A region where the Passage of the Winds separates the dignity of Cuba from the sad misery of Haiti, marking what for some is an ideological border, but which perhaps is a sign of what a disunited future may hold for us despite what close we are. Or perhaps we forget that this same Haiti we are talking about was the first free territory in the Caribbean and our brown America when on January 1, 1804, the blacks declared their freedom from powerful France and proclaimed that, just as the precepts stated, fundamentals raised by the French Revolution, on the basis of solidarity, equality and fraternity, forever banished slavery from the western part of the island of Hispaniola.
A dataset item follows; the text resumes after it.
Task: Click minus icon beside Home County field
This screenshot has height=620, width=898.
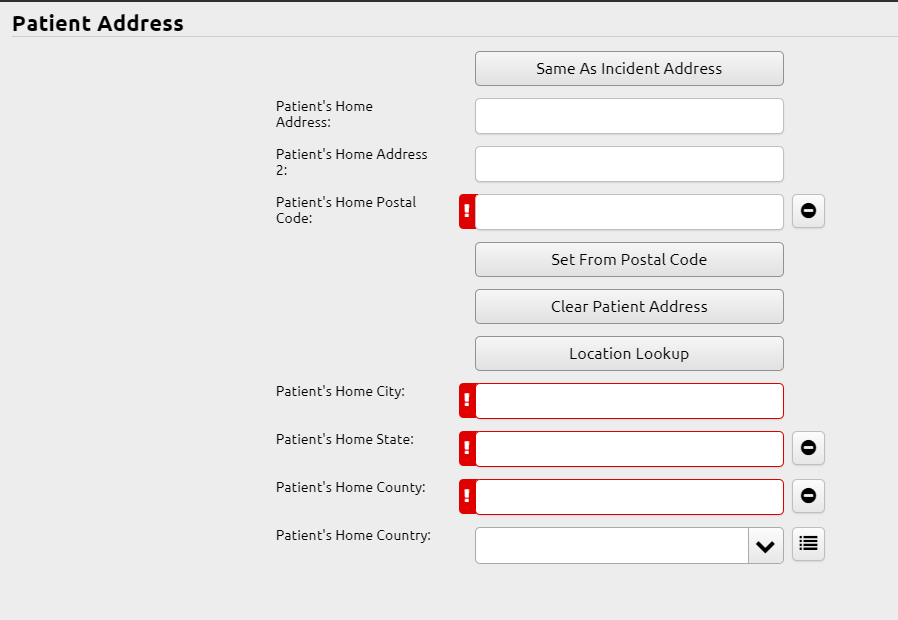Action: [808, 496]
How can we understand then, but for the power of the retrograde forces of history that we witness undaunted the contempt with which Haitians and other brothers from the Caribbean are treated when they try to reach the north in search of a better horizon for their existence. But, due to life circumstances, history, just like that year 1804, resurrected another January 1, but in 1959 in Cuba, to tell us that dignity does not disappear over time, that our culture and our traditions remain alive despite all.

This diverse, broad and generous Caribbean must use the strength of its culture and art and also of sport, as well as the solidarity and complementarity of its economies as a vehicle of unity and integration on the path to building a region that prepare to face the challenges and vicissitudes of this complex and difficult world.